• _Exercise brief_: With the pictures removed, reproduce exactly the lines from the one that contains "You are a computer-use" through the last line of the entries below.
[[ Extracted records, beginning ]]
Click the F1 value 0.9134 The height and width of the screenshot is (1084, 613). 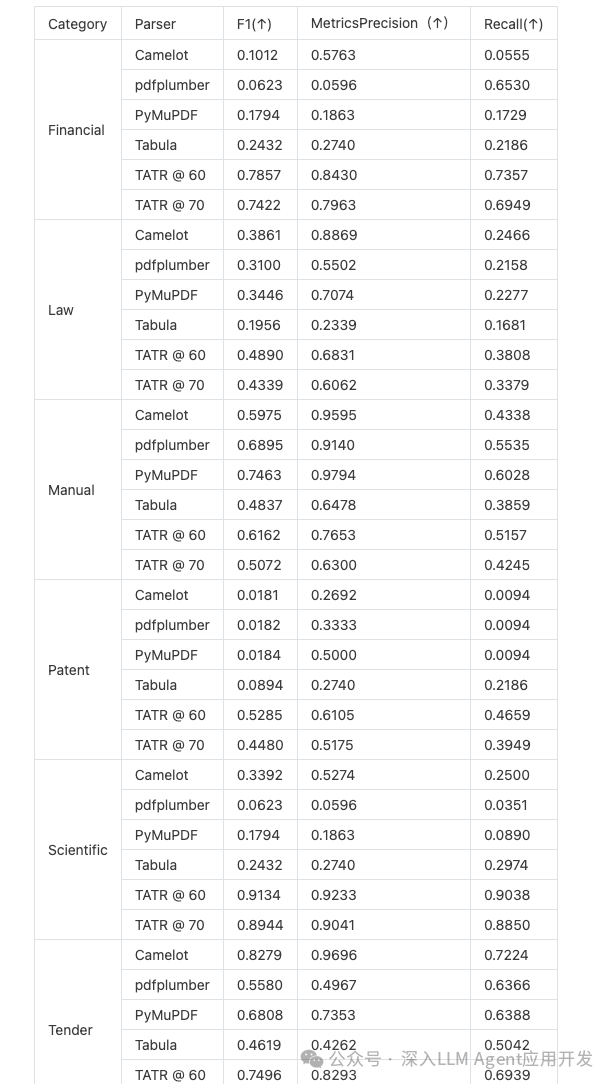click(x=259, y=895)
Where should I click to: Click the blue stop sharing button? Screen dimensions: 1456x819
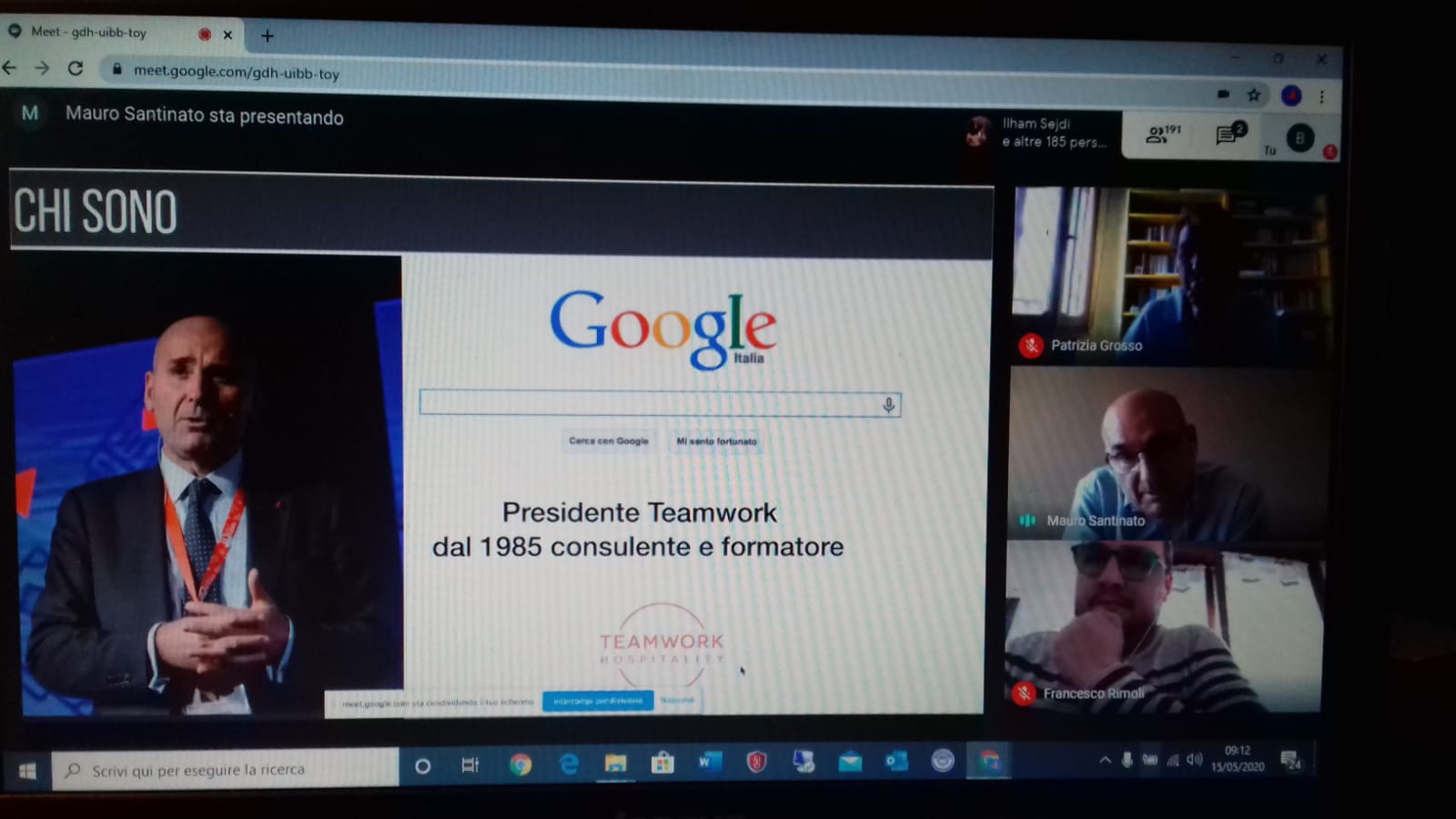tap(598, 701)
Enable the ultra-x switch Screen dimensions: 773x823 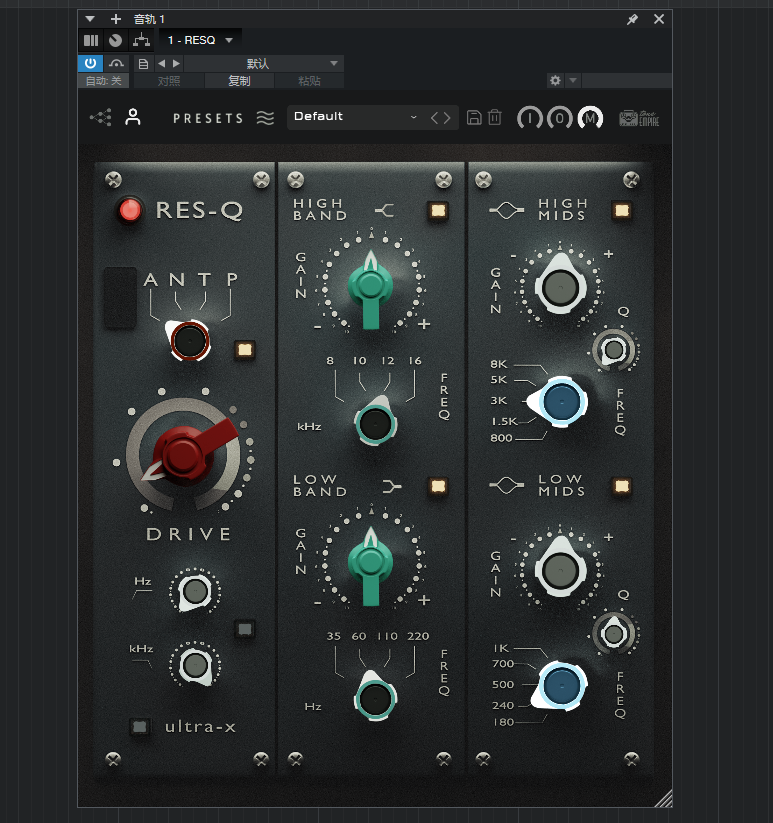141,726
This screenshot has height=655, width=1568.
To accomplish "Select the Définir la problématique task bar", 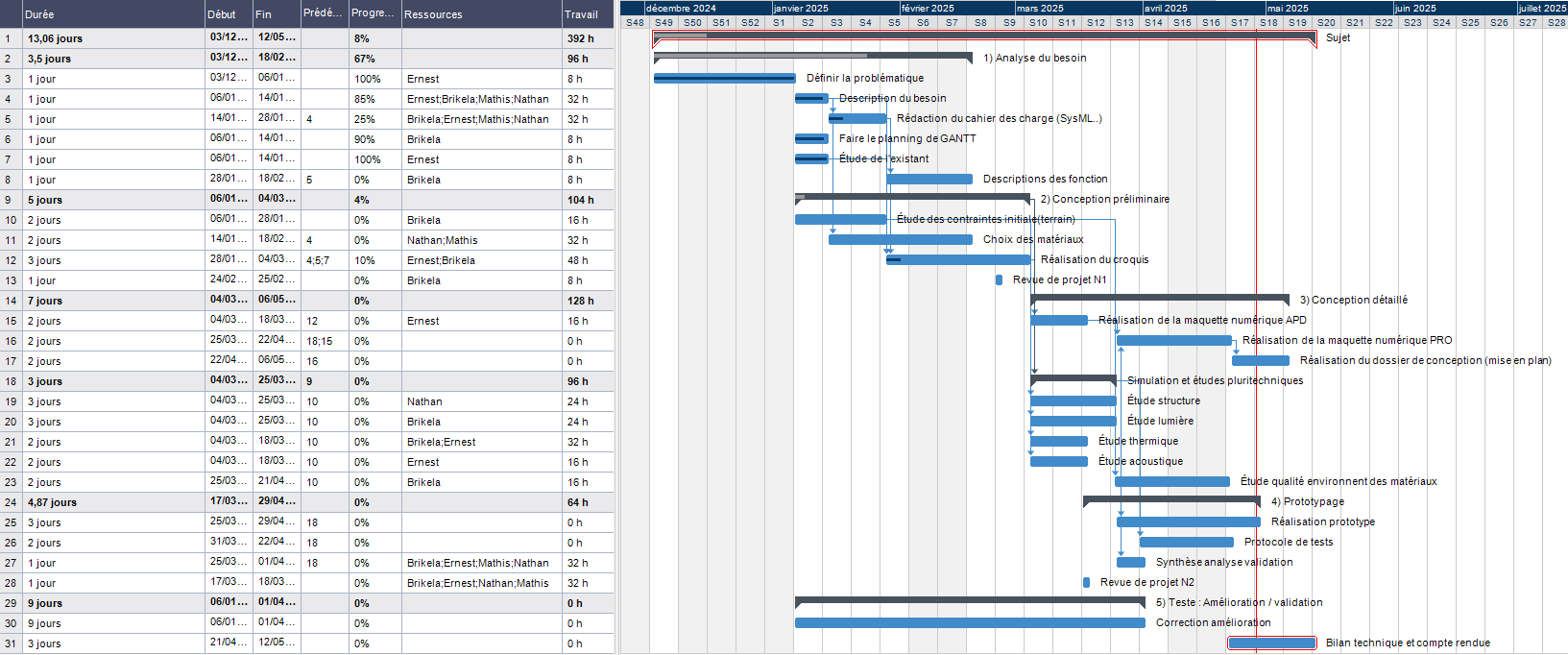I will click(724, 79).
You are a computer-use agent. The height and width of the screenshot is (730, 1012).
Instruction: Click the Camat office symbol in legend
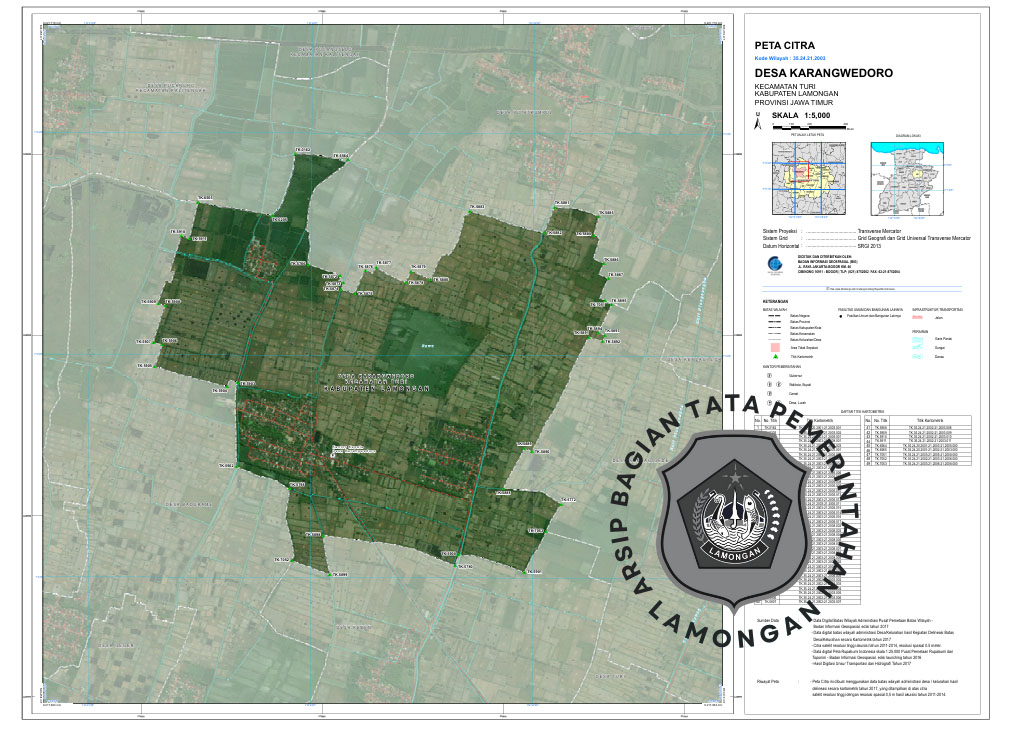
[[ Extracted records, end ]]
• _Result of the exercise_:
You are a computer-use agent. The height and width of the screenshot is (730, 1012).
Instruction: Click the Camat office symbol in legend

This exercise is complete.